Dossier Private equity

Bpifrance veut consolider l’écosystème du capital-risque

le 07/11/2013 L'AGEFI Hebdo

Moins d’un an après sa création, la banque publique a bien simplifié ses structures dédiées au capital-risque.

En juillet dernier, Bpifrance a intégré les sociétés de gestion de CDC Entreprise, qui avaient en charge les fonds de fonds et les fonds de capital-risque directs, avec celles du Fonds stratégique d'investissement (FSI) qui géraient les prises de participation dans les entreprises de taille intermédiaire (ETI) et les grandes entreprises. « Ce regroupement a donné naissance à une seule société de gestion, Bpifrance Investissement, qui pilotera l’ensemble des fonds propres de Bpifrance et du Programme d’Investissements d’Avenir qui relève de notre compétence », explique le directeur de l’innovation, Paul-François Fournier.

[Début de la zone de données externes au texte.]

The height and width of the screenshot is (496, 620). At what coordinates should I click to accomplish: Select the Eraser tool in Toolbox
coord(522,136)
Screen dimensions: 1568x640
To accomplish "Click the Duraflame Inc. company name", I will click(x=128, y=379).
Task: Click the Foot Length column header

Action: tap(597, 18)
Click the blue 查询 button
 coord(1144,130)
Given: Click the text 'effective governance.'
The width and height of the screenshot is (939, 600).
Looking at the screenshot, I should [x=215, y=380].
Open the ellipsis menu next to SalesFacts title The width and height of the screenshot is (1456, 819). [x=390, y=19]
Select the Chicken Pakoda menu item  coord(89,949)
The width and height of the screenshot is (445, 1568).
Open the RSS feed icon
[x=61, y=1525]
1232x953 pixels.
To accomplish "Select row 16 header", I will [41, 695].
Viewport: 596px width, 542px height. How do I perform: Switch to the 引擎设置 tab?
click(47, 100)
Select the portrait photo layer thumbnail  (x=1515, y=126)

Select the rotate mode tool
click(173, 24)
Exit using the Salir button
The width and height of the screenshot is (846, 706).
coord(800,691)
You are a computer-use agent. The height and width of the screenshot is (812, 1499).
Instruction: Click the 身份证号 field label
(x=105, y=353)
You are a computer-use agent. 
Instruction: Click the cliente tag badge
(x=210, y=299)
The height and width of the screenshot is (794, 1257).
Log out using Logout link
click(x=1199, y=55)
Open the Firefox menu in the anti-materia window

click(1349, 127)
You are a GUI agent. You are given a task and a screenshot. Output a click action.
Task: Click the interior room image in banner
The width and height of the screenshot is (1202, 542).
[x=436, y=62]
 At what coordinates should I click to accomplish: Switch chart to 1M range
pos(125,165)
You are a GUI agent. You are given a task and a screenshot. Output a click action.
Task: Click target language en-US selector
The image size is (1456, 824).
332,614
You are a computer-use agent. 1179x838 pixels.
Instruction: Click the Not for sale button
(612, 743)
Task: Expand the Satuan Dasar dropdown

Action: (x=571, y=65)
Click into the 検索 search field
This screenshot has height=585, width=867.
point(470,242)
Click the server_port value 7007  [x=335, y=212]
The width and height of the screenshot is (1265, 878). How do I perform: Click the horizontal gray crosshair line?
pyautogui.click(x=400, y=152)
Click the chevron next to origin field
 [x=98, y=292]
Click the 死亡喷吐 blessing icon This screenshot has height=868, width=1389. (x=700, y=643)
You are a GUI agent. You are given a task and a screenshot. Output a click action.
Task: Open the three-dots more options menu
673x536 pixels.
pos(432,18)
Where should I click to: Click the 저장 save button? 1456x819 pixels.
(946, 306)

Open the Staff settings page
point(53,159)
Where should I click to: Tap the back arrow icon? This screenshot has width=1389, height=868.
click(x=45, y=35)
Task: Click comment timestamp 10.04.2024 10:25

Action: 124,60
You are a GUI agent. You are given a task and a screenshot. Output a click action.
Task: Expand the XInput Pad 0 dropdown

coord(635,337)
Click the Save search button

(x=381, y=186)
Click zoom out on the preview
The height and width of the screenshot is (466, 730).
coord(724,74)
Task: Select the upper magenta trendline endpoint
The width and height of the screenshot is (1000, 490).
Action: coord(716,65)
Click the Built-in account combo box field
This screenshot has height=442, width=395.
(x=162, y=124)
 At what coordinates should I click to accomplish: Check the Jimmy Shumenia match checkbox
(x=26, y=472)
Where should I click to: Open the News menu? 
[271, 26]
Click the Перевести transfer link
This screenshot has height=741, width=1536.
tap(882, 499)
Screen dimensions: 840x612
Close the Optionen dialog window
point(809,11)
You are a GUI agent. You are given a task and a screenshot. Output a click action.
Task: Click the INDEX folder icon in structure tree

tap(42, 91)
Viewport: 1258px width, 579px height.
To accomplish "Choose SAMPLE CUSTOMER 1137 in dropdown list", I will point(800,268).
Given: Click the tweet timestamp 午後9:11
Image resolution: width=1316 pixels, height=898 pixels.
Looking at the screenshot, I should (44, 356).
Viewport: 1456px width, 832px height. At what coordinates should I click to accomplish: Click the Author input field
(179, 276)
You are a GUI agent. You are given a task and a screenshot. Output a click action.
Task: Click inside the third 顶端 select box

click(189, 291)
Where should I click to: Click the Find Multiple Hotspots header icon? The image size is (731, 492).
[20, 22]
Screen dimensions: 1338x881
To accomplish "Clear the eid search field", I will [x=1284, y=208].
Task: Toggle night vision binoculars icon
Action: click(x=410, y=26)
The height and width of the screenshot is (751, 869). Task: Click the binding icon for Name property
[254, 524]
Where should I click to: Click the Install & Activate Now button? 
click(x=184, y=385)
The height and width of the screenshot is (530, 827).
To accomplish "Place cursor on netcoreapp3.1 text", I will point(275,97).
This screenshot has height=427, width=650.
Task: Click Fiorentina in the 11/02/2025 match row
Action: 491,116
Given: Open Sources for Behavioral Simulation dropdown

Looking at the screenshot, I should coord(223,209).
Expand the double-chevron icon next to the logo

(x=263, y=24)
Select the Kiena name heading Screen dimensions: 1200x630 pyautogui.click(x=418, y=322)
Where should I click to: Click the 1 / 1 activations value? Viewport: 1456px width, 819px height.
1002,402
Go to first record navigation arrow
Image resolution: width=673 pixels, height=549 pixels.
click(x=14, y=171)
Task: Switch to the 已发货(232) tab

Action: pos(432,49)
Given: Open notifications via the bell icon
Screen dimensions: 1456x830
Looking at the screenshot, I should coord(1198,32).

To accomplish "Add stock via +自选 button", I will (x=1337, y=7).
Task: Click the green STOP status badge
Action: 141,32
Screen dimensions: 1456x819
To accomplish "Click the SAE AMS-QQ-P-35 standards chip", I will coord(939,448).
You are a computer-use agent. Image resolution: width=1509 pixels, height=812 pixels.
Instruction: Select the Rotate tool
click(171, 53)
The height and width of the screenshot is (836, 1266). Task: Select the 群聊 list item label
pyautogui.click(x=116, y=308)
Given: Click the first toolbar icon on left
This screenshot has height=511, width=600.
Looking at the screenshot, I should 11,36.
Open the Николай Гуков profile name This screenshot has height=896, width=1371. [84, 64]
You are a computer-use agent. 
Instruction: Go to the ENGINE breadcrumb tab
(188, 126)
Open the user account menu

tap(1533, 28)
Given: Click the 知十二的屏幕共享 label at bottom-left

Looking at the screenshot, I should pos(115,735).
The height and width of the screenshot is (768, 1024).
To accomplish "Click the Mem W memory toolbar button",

Cette nouvelle entité dirigée par Nicolas Dufourcq dispose de 20 milliards d’euros de fonds propres et d’une équipe composée de 350 collaborateurs. Des chiffres qui en font l’une des plus grandes sociétés de gestion en Europe. L’organisation autour de quatre grands métiers (les ETI et les grandes entreprises, les fonds de fonds, le capital-risque en direct et le capital-développement des PME) est elle aussi achevée. Cette démarche de structuration semble recueillir l’approbation des capital-risqueurs. « Dans notre métier, nous fonctionnons sur des cycles de cinq à dix ans qui ne sont pas toujours compatibles avec le calendrier des politiques, souligne Jean Bourcereau, directeur général de Ventech, société spécialisée dans le capital-investissement dans les technologies de l’information. Avec Bpifrance, j’ai le sentiment de travailler avec des interlocuteurs qui sont impliqués dans des cycles plus longs, et qui ont, eux aussi, envie de faire progresser l’écosystème. Tout cela est positif, mais il faut maintenant pérenniser le dispositif. »

L’âge de maturité

Cet objectif figure au cœur de Nova, le nouveau plan qui vient d’être approuvé par le conseil d’administration de Bpifrance. Le premier axe de ce programme concerne la simplification du marché du capital-risque. « Avec près de 150 fonds, l’écosystème français est arrivé à maturité, estime Paul-François Fournier. Nous devrions donc nous orienter vers une période de stabilisation, l’objectif étant désormais de consolider cet écosystème en développant les sociétés de gestion les plus performantes. »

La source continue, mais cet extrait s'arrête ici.